Vargulin
- Names: IUPAC name 2-[3-[2-[(2S)-butan-2-yl]-6-(1H-indol-3-yl)-3-oxo-7H-imidazo[2, 1-c]pyrazin-8-yl]propyl]guanidine

Identifiers
- CAS Number: 7273-34-9;
- 3D model (JSmol): Interactive image;
- ChemSpider: 388868;
- PubChem CID: 135398684;
- UNII: 761TM14Y84;
- CompTox Dashboard (EPA): DTXSID40331446 ;

Properties
- Chemical formula: C_{22}H_{27}N_{7}O
- Molar mass: 405.506 g·mol^{−1}

= Vargulin =

Vargulin, also called Cypridinid luciferin, Cypridina luciferin, or Vargula luciferin, is the luciferin found in the ostracod Cypridina hilgendorfii, also named Vargula hilgendorfii. These bottom dwelling ostracods emit a light stream into water when disturbed presumably to deter predation.
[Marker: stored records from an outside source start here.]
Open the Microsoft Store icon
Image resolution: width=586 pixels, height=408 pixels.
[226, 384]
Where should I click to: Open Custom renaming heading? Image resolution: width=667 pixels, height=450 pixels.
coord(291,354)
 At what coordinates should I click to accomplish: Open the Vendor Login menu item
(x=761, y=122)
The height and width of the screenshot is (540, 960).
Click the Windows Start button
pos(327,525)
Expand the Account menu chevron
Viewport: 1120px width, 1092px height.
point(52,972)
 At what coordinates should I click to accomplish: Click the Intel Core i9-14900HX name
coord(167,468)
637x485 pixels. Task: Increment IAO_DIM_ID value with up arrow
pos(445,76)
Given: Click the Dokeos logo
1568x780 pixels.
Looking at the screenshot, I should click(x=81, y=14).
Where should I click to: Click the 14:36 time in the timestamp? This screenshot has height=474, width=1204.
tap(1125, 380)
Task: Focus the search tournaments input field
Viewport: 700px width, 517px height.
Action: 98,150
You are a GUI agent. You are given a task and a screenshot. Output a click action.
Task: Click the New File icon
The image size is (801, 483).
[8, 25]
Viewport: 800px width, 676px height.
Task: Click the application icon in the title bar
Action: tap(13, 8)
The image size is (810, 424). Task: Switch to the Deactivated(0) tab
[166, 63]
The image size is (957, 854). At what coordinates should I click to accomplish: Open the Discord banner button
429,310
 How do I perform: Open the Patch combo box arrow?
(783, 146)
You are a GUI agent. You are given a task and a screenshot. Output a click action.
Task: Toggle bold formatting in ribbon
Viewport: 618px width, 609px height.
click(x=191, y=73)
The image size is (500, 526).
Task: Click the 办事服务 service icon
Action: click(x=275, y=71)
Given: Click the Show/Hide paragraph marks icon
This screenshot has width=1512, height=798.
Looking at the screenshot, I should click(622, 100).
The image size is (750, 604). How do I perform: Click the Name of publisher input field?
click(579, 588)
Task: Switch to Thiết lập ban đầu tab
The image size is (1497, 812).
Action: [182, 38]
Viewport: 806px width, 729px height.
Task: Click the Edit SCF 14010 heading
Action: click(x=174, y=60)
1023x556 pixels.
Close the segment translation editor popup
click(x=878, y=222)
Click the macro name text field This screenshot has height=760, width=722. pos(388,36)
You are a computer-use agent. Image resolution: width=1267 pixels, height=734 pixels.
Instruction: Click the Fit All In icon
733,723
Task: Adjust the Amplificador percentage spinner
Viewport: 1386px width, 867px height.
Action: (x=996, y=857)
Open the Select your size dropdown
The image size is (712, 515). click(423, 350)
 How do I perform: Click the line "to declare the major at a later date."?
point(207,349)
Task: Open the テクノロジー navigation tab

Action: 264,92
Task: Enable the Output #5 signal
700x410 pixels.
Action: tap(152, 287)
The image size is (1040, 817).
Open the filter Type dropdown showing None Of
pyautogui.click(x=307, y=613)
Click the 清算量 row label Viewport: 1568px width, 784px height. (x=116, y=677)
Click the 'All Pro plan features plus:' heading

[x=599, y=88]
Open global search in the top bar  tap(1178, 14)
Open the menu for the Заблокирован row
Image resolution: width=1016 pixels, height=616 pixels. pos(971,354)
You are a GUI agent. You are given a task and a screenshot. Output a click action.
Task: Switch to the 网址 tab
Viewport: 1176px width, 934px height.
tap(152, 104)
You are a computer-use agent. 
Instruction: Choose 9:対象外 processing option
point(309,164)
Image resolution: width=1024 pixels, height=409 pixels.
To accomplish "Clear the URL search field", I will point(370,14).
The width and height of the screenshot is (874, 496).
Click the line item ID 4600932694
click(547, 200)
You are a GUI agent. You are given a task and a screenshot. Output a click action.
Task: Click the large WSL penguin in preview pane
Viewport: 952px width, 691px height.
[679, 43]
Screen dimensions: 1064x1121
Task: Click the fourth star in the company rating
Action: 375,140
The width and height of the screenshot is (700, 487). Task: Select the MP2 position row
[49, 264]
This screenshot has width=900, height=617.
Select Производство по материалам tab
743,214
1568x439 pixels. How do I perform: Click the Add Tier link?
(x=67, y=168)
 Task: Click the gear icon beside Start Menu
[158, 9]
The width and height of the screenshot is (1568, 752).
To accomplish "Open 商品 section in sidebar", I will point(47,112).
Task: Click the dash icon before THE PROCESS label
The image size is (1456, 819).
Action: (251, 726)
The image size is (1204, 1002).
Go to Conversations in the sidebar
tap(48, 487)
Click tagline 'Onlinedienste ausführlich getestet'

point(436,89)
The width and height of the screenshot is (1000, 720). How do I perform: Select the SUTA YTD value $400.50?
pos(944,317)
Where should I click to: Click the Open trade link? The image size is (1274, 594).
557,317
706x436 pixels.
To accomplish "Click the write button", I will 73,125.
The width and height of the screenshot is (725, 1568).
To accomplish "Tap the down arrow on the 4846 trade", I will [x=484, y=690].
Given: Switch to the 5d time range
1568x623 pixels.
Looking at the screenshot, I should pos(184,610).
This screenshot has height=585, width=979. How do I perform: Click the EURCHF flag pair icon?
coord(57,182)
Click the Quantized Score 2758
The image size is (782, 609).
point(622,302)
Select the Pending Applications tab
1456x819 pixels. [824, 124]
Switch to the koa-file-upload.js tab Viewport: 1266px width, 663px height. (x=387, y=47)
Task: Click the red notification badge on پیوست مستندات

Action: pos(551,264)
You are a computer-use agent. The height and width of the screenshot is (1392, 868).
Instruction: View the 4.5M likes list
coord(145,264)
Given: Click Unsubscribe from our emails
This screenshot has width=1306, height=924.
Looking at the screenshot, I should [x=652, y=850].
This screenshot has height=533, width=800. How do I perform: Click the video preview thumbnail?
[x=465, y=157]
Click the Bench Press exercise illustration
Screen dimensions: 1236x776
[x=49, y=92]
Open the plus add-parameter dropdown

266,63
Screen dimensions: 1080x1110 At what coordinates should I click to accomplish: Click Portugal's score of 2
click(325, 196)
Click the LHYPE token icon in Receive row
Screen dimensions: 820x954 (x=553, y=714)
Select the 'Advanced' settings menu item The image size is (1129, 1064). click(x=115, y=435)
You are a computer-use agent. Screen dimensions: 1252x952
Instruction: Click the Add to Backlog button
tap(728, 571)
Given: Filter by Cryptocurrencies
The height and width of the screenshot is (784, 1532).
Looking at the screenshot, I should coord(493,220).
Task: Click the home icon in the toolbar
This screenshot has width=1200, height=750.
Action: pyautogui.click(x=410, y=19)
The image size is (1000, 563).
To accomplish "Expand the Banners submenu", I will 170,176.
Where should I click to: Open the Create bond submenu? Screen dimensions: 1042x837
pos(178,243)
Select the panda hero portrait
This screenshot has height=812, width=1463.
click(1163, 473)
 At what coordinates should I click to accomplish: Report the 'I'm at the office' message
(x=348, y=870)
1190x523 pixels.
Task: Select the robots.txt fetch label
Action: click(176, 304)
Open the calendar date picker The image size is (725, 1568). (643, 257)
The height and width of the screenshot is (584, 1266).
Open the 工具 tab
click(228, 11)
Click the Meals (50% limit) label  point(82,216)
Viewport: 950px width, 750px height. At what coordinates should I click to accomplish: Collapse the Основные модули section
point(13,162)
Vargulin is also used by the midshipman fish, Porichthys.

== History ==
A partial extraction procedure was developed in 1935 which involved reacting the compound with benzoyl chloride to allow it to be separated from the water-soluble components. The compound was first isolated and purified to crystals by Osamu Shimomura. The structure of the compound was confirmed some years later. Feeding experiments suggest that the compound is synthesized in the animal from three amino-acids: tryptophan, isoleucine, and arginine.

== Biochemistry ==
Vargulin is oxidized by cypridina-luciferin 2-monooxygenase, a 62 kDa enzyme, to produce blue light at 462 nm (max emission, detected with a 425 to 525 nm filter).

The vargulin does not cross react with luciferases using coelenterazine or Firefly luciferin.

== Uses ==
Vargulin (with the associated luciferase) has applications in biotechnology:
- in a variety of assays, to report gene or gene expression after luciferase have been genetically introduced in cells,
- to detect ATP, that is used in the vargulin/luciferase reaction (cell viability assays).

Although less stable, the Cypridina system is useful because can be used in multiplex assays with other (red-emitting) luciferin assays.